‘The drum kit got tangled up in the spaceship as it was taking off and just went up into the air with it’ ... the band aboard their mothership. Photograph: Michael Ochs/Getty
George Clinton, songwriter, producer We’d played a gig in Washington DC and afterwards two young girls, LaTanya and Darlene, came up to the car and told us it was was the best concert they’d ever seen. They said: “It was like one nation under a groove.” As soon as I heard that, I knew it had to become a song.
Initially, all I had was a hook – “One nation under a groove, gettin’ down just for the funk of it.” In the studio, once we got a rhythm together, I pretty much ad-libbed the rest. I wanted the silky feel of the Dionne Warwick records with Burt Bacharach – a smooth groove, but funky.
We’d just been touring with a giant stage prop of a spaceship we called the mothership, but wherever I tried to store it, people turned the place into a disco!

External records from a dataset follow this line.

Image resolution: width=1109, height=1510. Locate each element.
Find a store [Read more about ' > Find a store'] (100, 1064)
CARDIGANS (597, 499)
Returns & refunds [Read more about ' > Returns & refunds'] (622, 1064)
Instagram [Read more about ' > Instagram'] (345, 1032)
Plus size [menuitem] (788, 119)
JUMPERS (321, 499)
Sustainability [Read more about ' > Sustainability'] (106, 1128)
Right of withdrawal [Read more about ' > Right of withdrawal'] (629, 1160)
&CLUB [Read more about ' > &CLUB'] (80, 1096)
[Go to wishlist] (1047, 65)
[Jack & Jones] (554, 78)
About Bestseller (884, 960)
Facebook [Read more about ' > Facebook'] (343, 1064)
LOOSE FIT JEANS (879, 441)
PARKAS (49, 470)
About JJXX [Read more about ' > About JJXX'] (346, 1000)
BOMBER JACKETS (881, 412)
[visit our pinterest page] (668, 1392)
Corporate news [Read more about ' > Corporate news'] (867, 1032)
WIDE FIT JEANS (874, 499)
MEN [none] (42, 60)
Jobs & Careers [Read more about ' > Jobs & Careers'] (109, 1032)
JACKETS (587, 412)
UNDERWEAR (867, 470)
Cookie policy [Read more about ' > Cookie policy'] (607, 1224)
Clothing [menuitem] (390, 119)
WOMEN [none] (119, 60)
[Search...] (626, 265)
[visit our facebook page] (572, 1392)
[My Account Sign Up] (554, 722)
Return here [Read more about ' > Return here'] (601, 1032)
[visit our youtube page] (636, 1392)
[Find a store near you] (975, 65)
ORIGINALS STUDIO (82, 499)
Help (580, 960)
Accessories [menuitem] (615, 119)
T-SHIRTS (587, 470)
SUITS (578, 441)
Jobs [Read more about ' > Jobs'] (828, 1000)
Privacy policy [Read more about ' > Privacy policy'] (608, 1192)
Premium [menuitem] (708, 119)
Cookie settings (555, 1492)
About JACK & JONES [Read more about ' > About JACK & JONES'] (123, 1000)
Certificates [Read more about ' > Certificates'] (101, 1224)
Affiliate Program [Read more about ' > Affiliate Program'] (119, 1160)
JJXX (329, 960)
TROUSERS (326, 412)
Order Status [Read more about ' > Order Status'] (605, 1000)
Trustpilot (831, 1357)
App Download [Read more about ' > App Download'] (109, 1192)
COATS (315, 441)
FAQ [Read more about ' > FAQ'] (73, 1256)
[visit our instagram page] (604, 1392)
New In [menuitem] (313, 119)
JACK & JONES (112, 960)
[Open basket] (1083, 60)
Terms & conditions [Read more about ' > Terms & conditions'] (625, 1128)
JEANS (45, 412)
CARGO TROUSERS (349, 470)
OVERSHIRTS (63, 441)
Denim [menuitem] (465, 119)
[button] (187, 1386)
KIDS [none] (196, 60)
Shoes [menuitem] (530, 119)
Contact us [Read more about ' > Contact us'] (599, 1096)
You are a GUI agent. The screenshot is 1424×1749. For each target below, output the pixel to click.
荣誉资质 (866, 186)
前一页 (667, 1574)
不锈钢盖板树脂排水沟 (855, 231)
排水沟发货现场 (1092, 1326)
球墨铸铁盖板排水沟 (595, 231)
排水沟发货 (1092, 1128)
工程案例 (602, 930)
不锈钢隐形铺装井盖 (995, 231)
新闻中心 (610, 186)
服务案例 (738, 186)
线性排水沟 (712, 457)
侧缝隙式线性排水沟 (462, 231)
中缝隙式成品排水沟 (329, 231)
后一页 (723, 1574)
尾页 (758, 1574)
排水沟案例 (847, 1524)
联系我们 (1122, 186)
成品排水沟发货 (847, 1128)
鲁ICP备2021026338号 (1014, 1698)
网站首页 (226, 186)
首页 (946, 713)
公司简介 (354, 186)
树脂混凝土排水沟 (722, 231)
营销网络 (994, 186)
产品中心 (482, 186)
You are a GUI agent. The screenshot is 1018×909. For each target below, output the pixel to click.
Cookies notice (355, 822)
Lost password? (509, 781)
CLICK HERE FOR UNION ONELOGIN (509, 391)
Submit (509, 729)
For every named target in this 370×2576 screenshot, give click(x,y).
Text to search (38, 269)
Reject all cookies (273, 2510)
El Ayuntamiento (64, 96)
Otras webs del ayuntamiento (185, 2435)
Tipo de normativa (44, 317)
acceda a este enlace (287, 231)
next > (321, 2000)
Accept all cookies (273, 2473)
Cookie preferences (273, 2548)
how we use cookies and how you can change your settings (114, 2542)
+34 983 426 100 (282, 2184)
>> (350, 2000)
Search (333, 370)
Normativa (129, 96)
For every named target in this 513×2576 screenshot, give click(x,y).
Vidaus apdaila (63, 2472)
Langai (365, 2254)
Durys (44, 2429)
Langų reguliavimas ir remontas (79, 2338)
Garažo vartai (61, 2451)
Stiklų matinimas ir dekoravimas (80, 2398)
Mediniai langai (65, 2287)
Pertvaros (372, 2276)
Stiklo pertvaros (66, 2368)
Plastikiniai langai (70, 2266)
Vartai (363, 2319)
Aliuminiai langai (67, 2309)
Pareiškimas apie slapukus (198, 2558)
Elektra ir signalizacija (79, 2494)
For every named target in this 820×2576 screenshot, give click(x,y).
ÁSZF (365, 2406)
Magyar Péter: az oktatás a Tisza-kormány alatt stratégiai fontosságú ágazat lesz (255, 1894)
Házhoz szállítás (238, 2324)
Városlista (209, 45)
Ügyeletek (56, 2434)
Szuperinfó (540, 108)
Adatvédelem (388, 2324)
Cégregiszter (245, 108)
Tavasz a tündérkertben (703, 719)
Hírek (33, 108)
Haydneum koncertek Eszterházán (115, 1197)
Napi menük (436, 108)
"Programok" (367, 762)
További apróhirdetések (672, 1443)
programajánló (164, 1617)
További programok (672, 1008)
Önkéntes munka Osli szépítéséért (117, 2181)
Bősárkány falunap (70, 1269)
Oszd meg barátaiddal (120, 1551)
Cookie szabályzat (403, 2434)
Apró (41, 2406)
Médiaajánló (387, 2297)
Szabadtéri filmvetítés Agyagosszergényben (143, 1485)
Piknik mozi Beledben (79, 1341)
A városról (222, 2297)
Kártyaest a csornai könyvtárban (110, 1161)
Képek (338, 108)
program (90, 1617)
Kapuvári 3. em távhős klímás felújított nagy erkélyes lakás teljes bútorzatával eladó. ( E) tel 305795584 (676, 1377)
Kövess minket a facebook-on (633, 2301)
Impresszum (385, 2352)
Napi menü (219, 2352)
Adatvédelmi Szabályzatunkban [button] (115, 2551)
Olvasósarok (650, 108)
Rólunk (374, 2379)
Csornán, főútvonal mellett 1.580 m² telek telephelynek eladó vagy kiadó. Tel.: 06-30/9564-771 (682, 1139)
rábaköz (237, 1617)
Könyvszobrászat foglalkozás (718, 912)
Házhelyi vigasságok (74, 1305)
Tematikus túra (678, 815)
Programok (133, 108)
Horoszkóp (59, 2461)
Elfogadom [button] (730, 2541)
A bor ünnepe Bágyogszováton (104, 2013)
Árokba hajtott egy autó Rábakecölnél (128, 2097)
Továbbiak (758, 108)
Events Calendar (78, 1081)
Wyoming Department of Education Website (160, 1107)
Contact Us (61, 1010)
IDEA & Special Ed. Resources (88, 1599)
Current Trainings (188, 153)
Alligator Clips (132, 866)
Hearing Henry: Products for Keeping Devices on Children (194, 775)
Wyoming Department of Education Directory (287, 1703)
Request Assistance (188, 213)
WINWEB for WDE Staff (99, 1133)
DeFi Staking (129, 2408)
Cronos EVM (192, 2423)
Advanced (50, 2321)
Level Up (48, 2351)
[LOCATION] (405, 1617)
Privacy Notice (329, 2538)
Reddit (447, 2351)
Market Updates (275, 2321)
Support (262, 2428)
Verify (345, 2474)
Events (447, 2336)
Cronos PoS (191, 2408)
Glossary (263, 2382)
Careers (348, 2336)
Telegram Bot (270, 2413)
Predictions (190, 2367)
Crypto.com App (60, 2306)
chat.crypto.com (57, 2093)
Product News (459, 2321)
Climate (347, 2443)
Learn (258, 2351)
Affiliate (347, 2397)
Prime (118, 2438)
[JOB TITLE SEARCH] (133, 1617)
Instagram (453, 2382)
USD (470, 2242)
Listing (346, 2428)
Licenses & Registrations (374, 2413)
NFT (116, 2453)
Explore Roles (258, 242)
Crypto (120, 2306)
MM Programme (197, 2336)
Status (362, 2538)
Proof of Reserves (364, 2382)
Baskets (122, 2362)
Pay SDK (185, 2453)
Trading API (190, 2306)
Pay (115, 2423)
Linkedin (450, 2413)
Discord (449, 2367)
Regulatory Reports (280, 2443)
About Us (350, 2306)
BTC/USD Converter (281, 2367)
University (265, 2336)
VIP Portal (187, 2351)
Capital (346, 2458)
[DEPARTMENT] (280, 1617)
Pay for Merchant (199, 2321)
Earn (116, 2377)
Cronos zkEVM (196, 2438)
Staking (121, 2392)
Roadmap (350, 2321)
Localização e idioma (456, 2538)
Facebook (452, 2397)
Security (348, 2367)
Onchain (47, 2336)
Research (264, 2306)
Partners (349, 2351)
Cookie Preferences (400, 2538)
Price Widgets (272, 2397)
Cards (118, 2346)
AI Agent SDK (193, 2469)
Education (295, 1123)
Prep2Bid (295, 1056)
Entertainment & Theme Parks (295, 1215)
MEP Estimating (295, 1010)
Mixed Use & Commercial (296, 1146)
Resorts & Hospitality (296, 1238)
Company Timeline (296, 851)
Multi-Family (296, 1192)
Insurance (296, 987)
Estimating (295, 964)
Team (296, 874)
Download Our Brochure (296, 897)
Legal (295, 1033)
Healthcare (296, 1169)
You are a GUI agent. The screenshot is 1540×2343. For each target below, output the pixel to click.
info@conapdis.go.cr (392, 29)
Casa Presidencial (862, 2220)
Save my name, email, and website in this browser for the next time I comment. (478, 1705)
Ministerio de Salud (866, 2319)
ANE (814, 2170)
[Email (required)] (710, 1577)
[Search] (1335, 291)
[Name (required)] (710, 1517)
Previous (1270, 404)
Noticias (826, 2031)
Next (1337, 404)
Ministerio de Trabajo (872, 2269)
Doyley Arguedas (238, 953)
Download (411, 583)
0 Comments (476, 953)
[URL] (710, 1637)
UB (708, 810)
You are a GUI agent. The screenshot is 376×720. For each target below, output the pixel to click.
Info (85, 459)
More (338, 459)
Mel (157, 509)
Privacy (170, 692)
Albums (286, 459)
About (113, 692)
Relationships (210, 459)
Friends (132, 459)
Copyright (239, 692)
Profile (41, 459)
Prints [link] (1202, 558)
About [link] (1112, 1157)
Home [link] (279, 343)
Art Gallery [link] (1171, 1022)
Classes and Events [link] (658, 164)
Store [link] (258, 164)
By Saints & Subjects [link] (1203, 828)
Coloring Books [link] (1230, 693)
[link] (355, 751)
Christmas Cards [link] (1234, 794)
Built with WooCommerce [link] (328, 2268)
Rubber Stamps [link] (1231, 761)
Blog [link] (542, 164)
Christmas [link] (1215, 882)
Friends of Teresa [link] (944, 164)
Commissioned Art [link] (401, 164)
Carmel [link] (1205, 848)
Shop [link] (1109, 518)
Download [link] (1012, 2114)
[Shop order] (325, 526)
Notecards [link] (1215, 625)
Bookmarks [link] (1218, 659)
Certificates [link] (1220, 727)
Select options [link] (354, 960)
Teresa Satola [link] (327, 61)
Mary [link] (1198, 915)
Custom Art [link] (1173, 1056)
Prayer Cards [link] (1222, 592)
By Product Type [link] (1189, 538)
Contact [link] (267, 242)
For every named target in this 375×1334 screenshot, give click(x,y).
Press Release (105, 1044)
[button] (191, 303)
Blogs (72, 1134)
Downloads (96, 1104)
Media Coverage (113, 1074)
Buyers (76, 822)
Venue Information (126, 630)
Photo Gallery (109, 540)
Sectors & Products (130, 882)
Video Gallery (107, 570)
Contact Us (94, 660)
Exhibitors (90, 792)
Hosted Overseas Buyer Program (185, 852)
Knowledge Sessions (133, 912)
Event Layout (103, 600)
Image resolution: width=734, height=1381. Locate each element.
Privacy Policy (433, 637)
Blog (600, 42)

So eventually I had to take the whole thing into the studio. Junie Morrison [keyboards] had just joined us from the Ohio Players and we’d got lots of new equipment, so we were in the zone.
The line “So high you can’t get over it, so low you can’t get under it” was used by the Temptations in Psychedelic Shack, but it actually goes back much earlier, to gospel. I also took a catchphrase used by the Mantan Moreland chauffeur character in the Charlie Chan movies, when he was ready to run from the ghost: “Feet, don’t fail me now!” And the line “Dance your way out of your constrictions” is about people’s hangups: you can deal with them by being grumpy or with a smile.
At the time, I had three bands – Parliament, Funkadelic and Bootsy’s Rubber Band – that were all basically the same people. That gave us a better chance of survival. One Nation could have been a Parliament record, but Funkadelic needed a hit. The guitar solo made it more Funkadelic.
I credited Darlene and Tanya on the One Nation Under a Groove album cover. For me, the song was about bringing humanity together, because the real problems are gonna come when we’re dealing with other planets and we have to worry about aliens coming to eat us or fuck us with five dicks.
Michael ‘Kid Funkadelic’ Hampton, guitarist When I was 17, I played the entire 10-minute Maggot Brain solo at a Funkadelic aftershow party. Two weeks later, I got a call saying Eddie Hazel [guitarist] had left, so could I come down. I had to tell my paper-round boss that I was going on tour with Funkadelic. I stayed for 45 years. It was everything I’d dreamed about: being on stage with Bernie Worrell [keyboards], Bootsy Collins [bass] and everybody else. George coming out of a coffin. It was part-carnival, part-Broadway, part-circus.
‘Garry Shider would turn a towel into a nappy and become Diaper Man’ ... Funkadelic. Photograph: GAB Archive/Redferns
The Funkadelic dressing room was crazy – guys in the shower practising the trumpet, all these costumes. On tour, the vibe was always: “Dress up in whatever you want and go and play.” George would turn a hotel sheet into a costume. Garry Shider [guitar/vocals] turned a towel into a nappy and became Diaper Man. I chose a monk’s outfit with a cape.
The freedom extended to the music. We were mixing funk, rock, soul and psychedelia. One Nation Under a Groove was already well under way by the time I was called in to overdub my parts. The studio was like a party. George was behind the console and would give me the melody and I could play whatever I felt. I had one of the first guitar synthesisers, and was trying to get it to harmonise with my guitar. I hadn’t really mastered it, so kept the solo simple.
I always took One Nation Under a Groove to mean that some of the world’s problems are too big to change, so we might as well just groove. We’d play it until we felt like stopping – it could last half an hour. One night, as the spaceship started taking off, the drum kit got tangled up, so went up in the air with it. Another night, a woman got on stage butt-naked and was blowing smoke rings out of her private parts. I was a young kid, five feet away with my guitar, thinking, “How do I follow that?”